┌─ Selected text

Rites (rite of passage) and festivals
      A period of preparation preceded the initiation in each of the mysteries. In the Isis religion, for example, a period of 11 days of fasting, including abstinence from meat, wine, and sexual activity, was required before the ceremony. The candidates were segregated from the common folk in special apartments in the holy precinct of the community centre; they were called “the chastely living ones” (hagneuontes).

      In all the mystery religions the candidates swore an oath of secrecy; the oath of the Isis Mysteries is preserved on papyrus. Before initiation, a confession of sins was expected. The candidate sometimes told at length the story of the faults of his life up to the point of his Baptism, which was commonly a part of the initiation ceremony, and the community of devotees listened to the confession. It was believed that the rite of baptism would wash away all the candidate's sins, and, from that point on, his life would be changed for the better, because he had enrolled himself in the service of the saviour god.

      In the Mithraic ceremonies, there were seven degrees of initiations: Corax (Raven), Nymphus (Bridegroom), Miles (Soldier), Leo (Lion), Perses (Persian), Heliodromus (Courier of the Sun), and Pater (Father). Those in the lowest ranks, certainly the Corax, were the servants of the community during the sacred meal of bread and water that formed part of the rite.

└─
┌─ Data excerpts

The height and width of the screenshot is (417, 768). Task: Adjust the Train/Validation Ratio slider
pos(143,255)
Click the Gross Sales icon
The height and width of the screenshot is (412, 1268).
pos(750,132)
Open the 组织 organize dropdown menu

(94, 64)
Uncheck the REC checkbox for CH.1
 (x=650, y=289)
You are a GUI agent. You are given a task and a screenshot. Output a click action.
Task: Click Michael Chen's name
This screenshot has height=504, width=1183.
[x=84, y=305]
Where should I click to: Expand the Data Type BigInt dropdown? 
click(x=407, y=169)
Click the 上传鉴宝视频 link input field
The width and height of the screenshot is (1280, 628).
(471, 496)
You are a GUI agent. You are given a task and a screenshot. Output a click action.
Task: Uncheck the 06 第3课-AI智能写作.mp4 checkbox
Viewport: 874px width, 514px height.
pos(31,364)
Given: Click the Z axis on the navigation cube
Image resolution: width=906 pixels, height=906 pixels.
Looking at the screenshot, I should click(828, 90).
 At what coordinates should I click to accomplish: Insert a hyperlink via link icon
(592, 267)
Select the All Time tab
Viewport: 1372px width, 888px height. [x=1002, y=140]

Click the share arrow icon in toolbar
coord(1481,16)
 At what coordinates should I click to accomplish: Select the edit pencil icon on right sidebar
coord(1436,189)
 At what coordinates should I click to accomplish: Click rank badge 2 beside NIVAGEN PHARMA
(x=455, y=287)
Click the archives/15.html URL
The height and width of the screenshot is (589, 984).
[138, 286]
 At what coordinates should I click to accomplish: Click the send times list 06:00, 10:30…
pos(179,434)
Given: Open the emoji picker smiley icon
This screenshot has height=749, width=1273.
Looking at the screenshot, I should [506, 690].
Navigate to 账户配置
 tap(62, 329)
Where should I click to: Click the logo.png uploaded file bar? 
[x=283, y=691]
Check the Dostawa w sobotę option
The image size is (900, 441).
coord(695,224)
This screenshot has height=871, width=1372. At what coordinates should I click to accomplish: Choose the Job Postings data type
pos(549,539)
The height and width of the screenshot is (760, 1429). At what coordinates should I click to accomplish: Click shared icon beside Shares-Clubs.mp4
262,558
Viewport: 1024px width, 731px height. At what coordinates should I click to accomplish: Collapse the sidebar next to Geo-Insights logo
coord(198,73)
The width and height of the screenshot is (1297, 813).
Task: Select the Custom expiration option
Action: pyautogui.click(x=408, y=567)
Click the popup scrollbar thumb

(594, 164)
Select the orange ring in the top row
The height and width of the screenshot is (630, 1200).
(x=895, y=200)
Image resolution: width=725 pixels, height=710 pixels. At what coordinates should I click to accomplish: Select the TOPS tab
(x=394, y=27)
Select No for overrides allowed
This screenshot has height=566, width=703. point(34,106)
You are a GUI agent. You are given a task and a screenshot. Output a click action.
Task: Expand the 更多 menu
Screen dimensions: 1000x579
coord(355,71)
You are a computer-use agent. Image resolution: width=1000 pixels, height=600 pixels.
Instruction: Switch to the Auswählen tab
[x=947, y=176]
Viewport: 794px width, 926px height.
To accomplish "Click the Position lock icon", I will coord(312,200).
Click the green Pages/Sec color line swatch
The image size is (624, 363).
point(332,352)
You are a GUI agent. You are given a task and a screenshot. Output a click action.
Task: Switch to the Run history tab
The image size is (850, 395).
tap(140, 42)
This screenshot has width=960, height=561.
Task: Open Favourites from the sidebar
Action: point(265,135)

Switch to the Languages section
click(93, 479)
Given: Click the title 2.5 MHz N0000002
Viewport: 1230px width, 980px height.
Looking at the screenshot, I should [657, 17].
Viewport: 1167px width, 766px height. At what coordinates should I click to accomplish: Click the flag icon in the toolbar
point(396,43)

└─

- [Task instructions]:
1) In the passage on mystery-religion rites, translate this sentence into Spanish: "Before initiation, a confession of sins was expected."
2) Extend the passage on mystery-religion rites and festivals with a paragraph that follows on from its last sentence.

- [Written responses]:
1) Antes de la iniciación, se esperaba una confesión de los pecados.

2)
      The initiation ceremonies usually mimed death and resurrection. This was done in the most extravagant manner. In some ceremonies, candidates were buried or shut up in a sarcophagus; they were even symbolically deprived of their entrails and mummified (an animal's belly with entrails was prepared for the ceremony). Alternatively, the candidates were symbolically drowned or decapitated. In imitation of the Orphic myth of Dionysus Zagreus, a rite was held in which the heart of a victim, supposedly a human child, was roasted and distributed among the participants to be eaten.

      The baptism could be either by water or by fire, and the rites often included actions that had an exotic flavour. Sulfur torches were used during the baptism ceremony; they were dipped into water and then—contrary to the expectations of the observers—burned when drawn out of the water. In a dark room a script would suddenly become visible on a wall that had been prepared accordingly. Instructions still exist for producing a nimbus effect (halo)—the appearance of light around the head of a priest. The priest's head was shaved and prepared with a protective ointment; then a circular metal receptacle for alcohol was fixed on his head; it was set aflame in a dark room and would shine for some seconds. In the Dionysus and Isis mysteries, the initiation was sometimes accomplished by a “sacred marriage,” a sacral copulation (sexual behaviour, human). Two cases are known in which a priest speaking from the statue of the god ordered a credulous woman to come to the temple and be the god's concubine, the part of the god being enacted by the priest.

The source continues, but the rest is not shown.